Category Detail Report (PDF)

Record Keeping Tips

  • Keep a separate bank account for your project. You do not need to keep a separate bank account for NAPT funds and non-NAPT funds, but you must keep a separate bank account for the production itself. You cannot keep funds in an account used for any other purpose—the account must be for the making of the program.
  • If one check is being divided between two or more expense categories, document the breakdown of the coding (In Quicken you use the "split check" feature). For example, your Camera Operator sends an invoice for services as a camera operator ($500 rate) and for rental of a camera ($200 rate). You send her one check for $700. 
  • A check request or purchase order should accompany all payments, especially for series or projects with a team or staff, along with invoices/receipts, approval signature and the appropriate coding. If you are the sole person incurring costs, getting billed and writing checks, you do not need to use the form to approve expenses to yourself. You should keep a record of costs you incur so there are no surprise bills. If you do not use check requests or purchase order forms, then the same expense category information should be broken down on the invoice.
  • Have duplicate checks. Attach the duplicate check to the check request and invoice. When the original checks are returned from the bank, file them numerically.
  • File invoices alphabetically by individual vendor name for easy access.
  • Code petty cash advances and all other advances as an ADVANCE. When an expense report is submitted, recode the ADVANCE as an EXPENSE.
  • Classify all deposits (e.g., equipment rental deposits) as an ADVANCE. This is not an expense because you will receive the money back at a later date. If you lose the deposit, it then becomes an expense, such as Loss and Damage.
  • The ADVANCE category will quickly identify any money that is due to you. You may scan the ADVANCE category for any amount outstanding at the end of your project. When you complete your production and close your books, the total for the ADVANCE category should be zero.
  • Keep a clear trail of all transactions by maintaining as much relevant information as possible.
  • 3rd Party Rule: An outside party should be able to understand your records if you are not present to explain them.

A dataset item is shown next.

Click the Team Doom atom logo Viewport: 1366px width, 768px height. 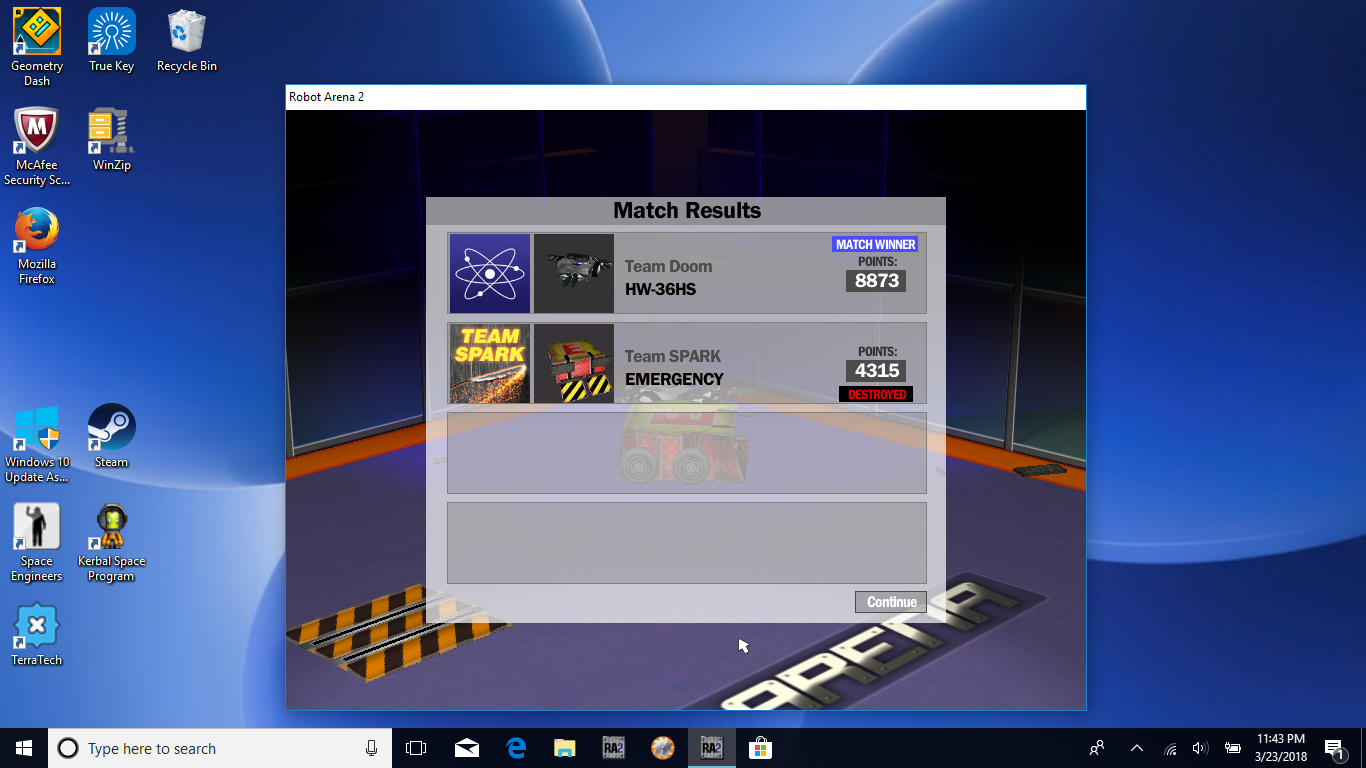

Computerizing Your Records
NAPT highly encourages you to computerize your financial records, if you haven’t already. Some of the most frustrating moments in producing a program are spent trying to figure out finances using a hand calculator and a piece of paper. From our experience, trying to deal with the financial aspects of your project without computerizing your records can be an agonizing experience for everyone involved. Listed below are types of software available to help you save time and money.

Accounting Software
A spreadsheet for budgeting as described above is usually not adequate to account for each check you write or each dollar you spend. Accounting software provides accurate and easy bookkeeping. There are many computer programs, including Quicken (available for PC and Macintosh computers) and “electronic checkbook” systems available and user friendly. The software must accept a sufficient number of expense categories (your Chart of Accounts) and have the capacity to handle the number of checks you’ll be writing. Reports that can be generated from accounting software such as Quicken include the Register Listing (“Electronic Checkbook”) and the Itemized Category Report and the Category Detail Report (“General Ledger”).